Task directions: Reproduce the following records word for word, keeping every line unchanged.
● ● ●
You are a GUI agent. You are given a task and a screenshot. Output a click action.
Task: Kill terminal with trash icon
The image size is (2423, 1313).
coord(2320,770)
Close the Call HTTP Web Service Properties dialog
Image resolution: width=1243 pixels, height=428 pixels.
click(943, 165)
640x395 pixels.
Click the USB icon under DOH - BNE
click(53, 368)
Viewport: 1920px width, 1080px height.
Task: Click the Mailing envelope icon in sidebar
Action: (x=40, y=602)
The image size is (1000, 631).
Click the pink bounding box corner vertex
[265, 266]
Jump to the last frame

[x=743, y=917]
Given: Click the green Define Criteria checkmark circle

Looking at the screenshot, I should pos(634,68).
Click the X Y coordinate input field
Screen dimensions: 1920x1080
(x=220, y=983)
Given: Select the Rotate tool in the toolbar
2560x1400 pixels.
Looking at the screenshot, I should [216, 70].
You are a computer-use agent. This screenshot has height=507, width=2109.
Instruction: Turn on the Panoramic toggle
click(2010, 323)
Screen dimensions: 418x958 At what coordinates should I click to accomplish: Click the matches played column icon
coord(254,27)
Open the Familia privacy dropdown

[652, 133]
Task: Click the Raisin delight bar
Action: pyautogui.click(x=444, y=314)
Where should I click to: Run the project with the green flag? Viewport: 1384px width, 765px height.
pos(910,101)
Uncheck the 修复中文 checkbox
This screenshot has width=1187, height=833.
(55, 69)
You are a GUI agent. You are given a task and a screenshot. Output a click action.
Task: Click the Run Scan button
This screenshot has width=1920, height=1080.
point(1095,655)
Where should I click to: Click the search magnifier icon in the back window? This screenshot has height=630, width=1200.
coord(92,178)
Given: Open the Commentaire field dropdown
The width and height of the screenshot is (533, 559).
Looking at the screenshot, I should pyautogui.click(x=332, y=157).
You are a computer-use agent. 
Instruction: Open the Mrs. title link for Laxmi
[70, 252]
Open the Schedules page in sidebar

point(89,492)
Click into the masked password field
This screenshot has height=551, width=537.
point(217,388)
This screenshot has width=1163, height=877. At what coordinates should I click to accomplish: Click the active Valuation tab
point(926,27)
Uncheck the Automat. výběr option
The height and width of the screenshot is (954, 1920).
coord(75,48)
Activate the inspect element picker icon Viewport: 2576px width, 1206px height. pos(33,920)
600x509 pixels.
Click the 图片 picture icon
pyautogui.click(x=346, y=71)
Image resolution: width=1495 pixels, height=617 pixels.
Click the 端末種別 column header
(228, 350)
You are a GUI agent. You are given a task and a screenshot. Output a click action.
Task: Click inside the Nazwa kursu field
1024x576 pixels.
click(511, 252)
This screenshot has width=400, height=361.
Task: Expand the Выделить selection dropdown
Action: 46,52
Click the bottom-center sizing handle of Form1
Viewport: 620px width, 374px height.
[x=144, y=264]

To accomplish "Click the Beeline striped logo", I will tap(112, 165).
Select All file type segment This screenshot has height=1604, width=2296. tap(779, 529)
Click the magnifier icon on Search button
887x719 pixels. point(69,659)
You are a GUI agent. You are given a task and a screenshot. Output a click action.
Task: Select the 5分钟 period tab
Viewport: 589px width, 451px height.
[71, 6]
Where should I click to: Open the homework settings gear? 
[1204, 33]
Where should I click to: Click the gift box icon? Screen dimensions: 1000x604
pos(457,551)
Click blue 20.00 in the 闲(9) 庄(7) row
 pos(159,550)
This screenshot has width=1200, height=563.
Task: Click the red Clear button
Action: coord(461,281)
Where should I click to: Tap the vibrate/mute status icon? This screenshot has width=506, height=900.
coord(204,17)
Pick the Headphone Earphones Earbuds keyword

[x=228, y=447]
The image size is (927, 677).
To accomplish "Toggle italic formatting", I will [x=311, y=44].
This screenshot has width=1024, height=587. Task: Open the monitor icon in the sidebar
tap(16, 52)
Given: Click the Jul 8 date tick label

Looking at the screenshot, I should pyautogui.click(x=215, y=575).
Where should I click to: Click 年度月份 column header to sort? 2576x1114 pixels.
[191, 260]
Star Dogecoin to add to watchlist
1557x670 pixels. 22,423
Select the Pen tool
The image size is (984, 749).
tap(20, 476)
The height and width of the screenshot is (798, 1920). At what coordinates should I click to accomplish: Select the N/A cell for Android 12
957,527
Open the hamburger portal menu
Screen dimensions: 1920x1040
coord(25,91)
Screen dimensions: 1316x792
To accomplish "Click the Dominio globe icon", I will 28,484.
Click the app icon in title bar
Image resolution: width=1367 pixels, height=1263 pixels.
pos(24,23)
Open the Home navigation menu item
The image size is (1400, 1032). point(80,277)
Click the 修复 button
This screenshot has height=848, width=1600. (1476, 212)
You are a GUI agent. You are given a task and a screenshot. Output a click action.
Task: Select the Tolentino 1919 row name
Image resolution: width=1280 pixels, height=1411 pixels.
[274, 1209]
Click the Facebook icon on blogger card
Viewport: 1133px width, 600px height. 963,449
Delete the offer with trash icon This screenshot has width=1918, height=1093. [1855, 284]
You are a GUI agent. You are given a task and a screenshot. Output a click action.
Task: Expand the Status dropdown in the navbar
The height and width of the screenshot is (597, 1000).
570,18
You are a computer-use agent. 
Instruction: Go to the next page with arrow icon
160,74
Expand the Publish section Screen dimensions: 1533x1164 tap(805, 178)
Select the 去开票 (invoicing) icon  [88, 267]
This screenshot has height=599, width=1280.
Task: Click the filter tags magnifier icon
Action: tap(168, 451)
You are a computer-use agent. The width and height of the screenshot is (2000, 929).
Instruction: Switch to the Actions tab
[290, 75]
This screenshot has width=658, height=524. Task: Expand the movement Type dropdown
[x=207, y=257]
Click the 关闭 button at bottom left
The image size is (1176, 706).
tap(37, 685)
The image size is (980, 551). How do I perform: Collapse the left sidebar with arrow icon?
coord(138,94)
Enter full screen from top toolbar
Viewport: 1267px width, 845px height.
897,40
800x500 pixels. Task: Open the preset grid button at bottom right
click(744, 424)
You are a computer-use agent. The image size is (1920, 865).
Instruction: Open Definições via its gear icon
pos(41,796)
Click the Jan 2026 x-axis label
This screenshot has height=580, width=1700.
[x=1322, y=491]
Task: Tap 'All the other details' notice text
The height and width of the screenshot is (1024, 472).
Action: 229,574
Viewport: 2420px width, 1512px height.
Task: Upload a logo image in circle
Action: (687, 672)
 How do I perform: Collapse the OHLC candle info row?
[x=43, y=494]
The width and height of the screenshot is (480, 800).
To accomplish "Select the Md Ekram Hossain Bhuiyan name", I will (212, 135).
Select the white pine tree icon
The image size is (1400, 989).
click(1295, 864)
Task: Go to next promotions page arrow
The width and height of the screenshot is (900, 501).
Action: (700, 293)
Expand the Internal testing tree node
● ● ●
Reply:
You are a GUI agent. You are given a task and a screenshot. Output a click action.
Task: Kill terminal with trash icon
The image size is (2423, 1313).
coord(2320,770)
Close the Call HTTP Web Service Properties dialog
Image resolution: width=1243 pixels, height=428 pixels.
click(943, 165)
640x395 pixels.
Click the USB icon under DOH - BNE
click(53, 368)
Viewport: 1920px width, 1080px height.
Task: Click the Mailing envelope icon in sidebar
Action: (x=40, y=602)
The image size is (1000, 631).
Click the pink bounding box corner vertex
[265, 266]
Jump to the last frame

[x=743, y=917]
Given: Click the green Define Criteria checkmark circle

Looking at the screenshot, I should pos(634,68).
Click the X Y coordinate input field
Screen dimensions: 1920x1080
(x=220, y=983)
Given: Select the Rotate tool in the toolbar
2560x1400 pixels.
Looking at the screenshot, I should [216, 70].
You are a computer-use agent. This screenshot has height=507, width=2109.
Instruction: Turn on the Panoramic toggle
click(2010, 323)
Screen dimensions: 418x958 At what coordinates should I click to accomplish: Click the matches played column icon
coord(254,27)
Open the Familia privacy dropdown

[652, 133]
Task: Click the Raisin delight bar
Action: pyautogui.click(x=444, y=314)
Where should I click to: Run the project with the green flag? Viewport: 1384px width, 765px height.
pos(910,101)
Uncheck the 修复中文 checkbox
This screenshot has width=1187, height=833.
(55, 69)
You are a GUI agent. You are given a task and a screenshot. Output a click action.
Task: Click the Run Scan button
This screenshot has width=1920, height=1080.
point(1095,655)
Where should I click to: Click the search magnifier icon in the back window? This screenshot has height=630, width=1200.
coord(92,178)
Given: Open the Commentaire field dropdown
The width and height of the screenshot is (533, 559).
Looking at the screenshot, I should pyautogui.click(x=332, y=157).
You are a computer-use agent. 
Instruction: Open the Mrs. title link for Laxmi
[70, 252]
Open the Schedules page in sidebar

point(89,492)
Click into the masked password field
This screenshot has height=551, width=537.
point(217,388)
This screenshot has width=1163, height=877. At what coordinates should I click to accomplish: Click the active Valuation tab
point(926,27)
Uncheck the Automat. výběr option
The height and width of the screenshot is (954, 1920).
coord(75,48)
Activate the inspect element picker icon Viewport: 2576px width, 1206px height. pos(33,920)
600x509 pixels.
Click the 图片 picture icon
pyautogui.click(x=346, y=71)
Image resolution: width=1495 pixels, height=617 pixels.
Click the 端末種別 column header
(228, 350)
You are a GUI agent. You are given a task and a screenshot. Output a click action.
Task: Click inside the Nazwa kursu field
1024x576 pixels.
click(511, 252)
This screenshot has width=400, height=361.
Task: Expand the Выделить selection dropdown
Action: 46,52
Click the bottom-center sizing handle of Form1
Viewport: 620px width, 374px height.
[x=144, y=264]

To accomplish "Click the Beeline striped logo", I will tap(112, 165).
Select All file type segment This screenshot has height=1604, width=2296. tap(779, 529)
Click the magnifier icon on Search button
887x719 pixels. point(69,659)
You are a GUI agent. You are given a task and a screenshot. Output a click action.
Task: Select the 5分钟 period tab
Viewport: 589px width, 451px height.
[71, 6]
Where should I click to: Open the homework settings gear? 
[1204, 33]
Where should I click to: Click the gift box icon? Screen dimensions: 1000x604
pos(457,551)
Click blue 20.00 in the 闲(9) 庄(7) row
 pos(159,550)
This screenshot has width=1200, height=563.
Task: Click the red Clear button
Action: coord(461,281)
Where should I click to: Tap the vibrate/mute status icon? This screenshot has width=506, height=900.
coord(204,17)
Pick the Headphone Earphones Earbuds keyword

[x=228, y=447]
The image size is (927, 677).
To accomplish "Toggle italic formatting", I will [x=311, y=44].
This screenshot has width=1024, height=587. Task: Open the monitor icon in the sidebar
tap(16, 52)
Given: Click the Jul 8 date tick label

Looking at the screenshot, I should pyautogui.click(x=215, y=575).
Where should I click to: Click 年度月份 column header to sort? 2576x1114 pixels.
[191, 260]
Star Dogecoin to add to watchlist
1557x670 pixels. 22,423
Select the Pen tool
The image size is (984, 749).
tap(20, 476)
The height and width of the screenshot is (798, 1920). At what coordinates should I click to accomplish: Select the N/A cell for Android 12
957,527
Open the hamburger portal menu
Screen dimensions: 1920x1040
coord(25,91)
Screen dimensions: 1316x792
To accomplish "Click the Dominio globe icon", I will 28,484.
Click the app icon in title bar
Image resolution: width=1367 pixels, height=1263 pixels.
pos(24,23)
Open the Home navigation menu item
The image size is (1400, 1032). point(80,277)
Click the 修复 button
This screenshot has height=848, width=1600. (1476, 212)
You are a GUI agent. You are given a task and a screenshot. Output a click action.
Task: Select the Tolentino 1919 row name
Image resolution: width=1280 pixels, height=1411 pixels.
[274, 1209]
Click the Facebook icon on blogger card
Viewport: 1133px width, 600px height. 963,449
Delete the offer with trash icon This screenshot has width=1918, height=1093. [1855, 284]
You are a GUI agent. You are given a task and a screenshot. Output a click action.
Task: Expand the Status dropdown in the navbar
The height and width of the screenshot is (597, 1000).
570,18
You are a computer-use agent. 
Instruction: Go to the next page with arrow icon
160,74
Expand the Publish section Screen dimensions: 1533x1164 tap(805, 178)
Select the 去开票 (invoicing) icon  [88, 267]
This screenshot has height=599, width=1280.
Task: Click the filter tags magnifier icon
Action: tap(168, 451)
You are a computer-use agent. The width and height of the screenshot is (2000, 929).
Instruction: Switch to the Actions tab
[290, 75]
This screenshot has width=658, height=524. Task: Expand the movement Type dropdown
[x=207, y=257]
Click the 关闭 button at bottom left
The image size is (1176, 706).
tap(37, 685)
The image size is (980, 551). How do I perform: Collapse the left sidebar with arrow icon?
coord(138,94)
Enter full screen from top toolbar
Viewport: 1267px width, 845px height.
897,40
800x500 pixels. Task: Open the preset grid button at bottom right
click(744, 424)
You are a computer-use agent. The image size is (1920, 865).
Instruction: Open Definições via its gear icon
pos(41,796)
Click the Jan 2026 x-axis label
This screenshot has height=580, width=1700.
[x=1322, y=491]
Task: Tap 'All the other details' notice text
The height and width of the screenshot is (1024, 472).
Action: 229,574
Viewport: 2420px width, 1512px height.
Task: Upload a logo image in circle
Action: (687, 672)
 How do I perform: Collapse the OHLC candle info row?
[x=43, y=494]
The width and height of the screenshot is (480, 800).
To accomplish "Select the Md Ekram Hossain Bhuiyan name", I will (212, 135).
Select the white pine tree icon
The image size is (1400, 989).
click(1295, 864)
Task: Go to next promotions page arrow
The width and height of the screenshot is (900, 501).
Action: (700, 293)
Expand the Internal testing tree node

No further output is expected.